Di Ambon, hampir semua penangkapan aktivis tanpa surat penahanan dan mereka diperlakukan dengan kasar. Menurut beberapa tapol, polisi bawa mereka ke Detasemen Khusus 88 Ambon untuk interogasi. Lamanya pemeriksaan bervariasi, mulai dari 3 hingga 14 hari. Kayu, besi, pipa, rokok, bola bilyard, adalah alat yang digunakan untuk menyiksa mereka. Mereka juga dihina. Diminta telanjang hingga celana dalam dan merangkak di jalan umum. Setelah dua minggu, mereka dipindahkan ke tahanan Ambon, lalu menjalani persidangan dan vonis hukuman. 

“Kami tidak melakukan kekerasan dalam aksi yang kami lakukan. Kami menuntut kepada pemerintah Republik Indonesia untuk berlaku adil dan jujur terhadap petugas polisi yang melakukan kekerasan kepada kami ,” kata Teterisa.

◆ ◆ ◆ ◆ ◆

• [DAFTAR TUGAS]
• a. Salin bagian teks tentang penangkapan aktivis di Ambon, mulai dari "Di Ambon, hampir" dan terus sampai "dan vonis hukuman.".
• b. Menurut teks tentang penangkapan aktivis di Ambon, berapa lama pemeriksaan para tapol berlangsung?
• c. Lanjutkan teks tentang penangkapan aktivis di Ambon setelah kalimat terakhirnya.

◆ ◆ ◆ ◆ ◆

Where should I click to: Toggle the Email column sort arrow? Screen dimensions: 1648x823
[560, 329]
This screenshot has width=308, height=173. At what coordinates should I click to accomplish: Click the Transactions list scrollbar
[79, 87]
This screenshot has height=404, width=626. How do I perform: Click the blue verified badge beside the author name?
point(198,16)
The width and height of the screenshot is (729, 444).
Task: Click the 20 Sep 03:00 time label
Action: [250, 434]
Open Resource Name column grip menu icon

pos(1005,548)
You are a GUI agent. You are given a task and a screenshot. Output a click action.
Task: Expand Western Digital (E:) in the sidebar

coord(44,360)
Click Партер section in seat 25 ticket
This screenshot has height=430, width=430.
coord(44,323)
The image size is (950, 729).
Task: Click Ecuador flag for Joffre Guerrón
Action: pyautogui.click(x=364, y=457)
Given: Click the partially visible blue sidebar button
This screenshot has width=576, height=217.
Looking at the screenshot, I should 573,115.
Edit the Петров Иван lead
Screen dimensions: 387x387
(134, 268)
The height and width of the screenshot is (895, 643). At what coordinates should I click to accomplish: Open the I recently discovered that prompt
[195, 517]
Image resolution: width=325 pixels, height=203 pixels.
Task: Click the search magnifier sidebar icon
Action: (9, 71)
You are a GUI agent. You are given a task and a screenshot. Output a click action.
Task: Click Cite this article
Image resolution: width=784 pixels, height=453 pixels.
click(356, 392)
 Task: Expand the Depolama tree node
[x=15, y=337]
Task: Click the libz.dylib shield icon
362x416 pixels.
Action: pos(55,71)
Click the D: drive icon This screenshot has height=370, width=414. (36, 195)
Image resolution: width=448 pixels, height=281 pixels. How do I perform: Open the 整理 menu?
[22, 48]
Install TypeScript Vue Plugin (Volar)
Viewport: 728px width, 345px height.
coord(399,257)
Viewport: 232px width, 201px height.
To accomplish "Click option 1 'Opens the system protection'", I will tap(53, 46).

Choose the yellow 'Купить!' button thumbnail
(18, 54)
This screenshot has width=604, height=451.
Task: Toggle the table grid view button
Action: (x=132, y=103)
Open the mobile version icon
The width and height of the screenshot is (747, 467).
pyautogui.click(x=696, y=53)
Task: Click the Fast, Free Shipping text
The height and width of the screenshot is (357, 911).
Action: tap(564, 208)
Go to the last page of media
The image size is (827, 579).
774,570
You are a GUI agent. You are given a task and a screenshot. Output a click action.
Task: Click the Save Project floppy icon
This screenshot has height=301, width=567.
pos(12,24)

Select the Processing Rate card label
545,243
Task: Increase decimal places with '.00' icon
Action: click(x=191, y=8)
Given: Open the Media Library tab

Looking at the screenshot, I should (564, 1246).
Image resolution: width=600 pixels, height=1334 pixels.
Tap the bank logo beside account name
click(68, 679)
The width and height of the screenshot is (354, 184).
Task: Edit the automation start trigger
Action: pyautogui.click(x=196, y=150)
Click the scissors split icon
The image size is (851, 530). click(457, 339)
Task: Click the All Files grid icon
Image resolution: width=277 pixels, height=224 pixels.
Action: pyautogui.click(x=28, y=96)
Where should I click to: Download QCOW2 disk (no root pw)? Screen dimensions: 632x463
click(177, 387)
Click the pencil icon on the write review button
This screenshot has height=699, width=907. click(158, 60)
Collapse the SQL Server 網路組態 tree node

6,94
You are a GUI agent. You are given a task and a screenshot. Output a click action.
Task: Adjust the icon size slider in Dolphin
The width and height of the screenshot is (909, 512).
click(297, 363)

◆ ◆ ◆ ◆ ◆

• [JAWABAN BERURUTAN]
• a.
Di Ambon, hampir semua penangkapan aktivis tanpa surat penahanan dan mereka diperlakukan dengan kasar. Menurut beberapa tapol, polisi bawa mereka ke Detasemen Khusus 88 Ambon untuk interogasi. Lamanya pemeriksaan bervariasi, mulai dari 3 hingga 14 hari. Kayu, besi, pipa, rokok, bola bilyard, adalah alat yang digunakan untuk menyiksa mereka. Mereka juga dihina. Diminta telanjang hingga celana dalam dan merangkak di jalan umum. Setelah dua minggu, mereka dipindahkan ke tahanan Ambon, lalu menjalani persidangan dan vonis hukuman.

• b. Pemeriksaan berlangsung mulai dari 3 hingga 14 hari.

• c.
Tanggal 10 Maret 2009, Teterisa dan kawan-kawan dipindahkan ke Jawa Tengah dan Jawa Timur. Menurut Teterisa, setelah mereka dipindahkan ke Jawa, petugas penjara sikap lebih baik. Mereka tidak diperlakukan dengan kasar seperti di Ambon. Namun Teterisa dan tapol lain terpaksa harus minum air kran karena tidak diberikan air minum. Makanan juga minimal. Mereka jauh dari keluarga. Tak ada satu pun isteri mereka sanggup bezoek ke Jawa. Biaya mahal. Anak-anak banyak kesulitan dengan biaya pendidikan. Drop out sekolah. Ada isteri terpaksa kerja sebagai tukang cuci.

Jhony Sinay (27) di Malang mengeluh karena dia dipukul di kepala sekitar 10 kali dengan pipa ledeng, kayu dan besi. Sinay sering sakit kepala. Pengobatan di klinik penjara Malang kurang baik. ”Saya sudah sering melapor ke bagian klinik tapi obat yang diberikan tidak sesuai dengan sakit kepala. Makanya sering kambuh. Saya berharap bisa dapat izin dan bantuan untuk berobat di dokter ahli dan rumah sakit diluar lapas.”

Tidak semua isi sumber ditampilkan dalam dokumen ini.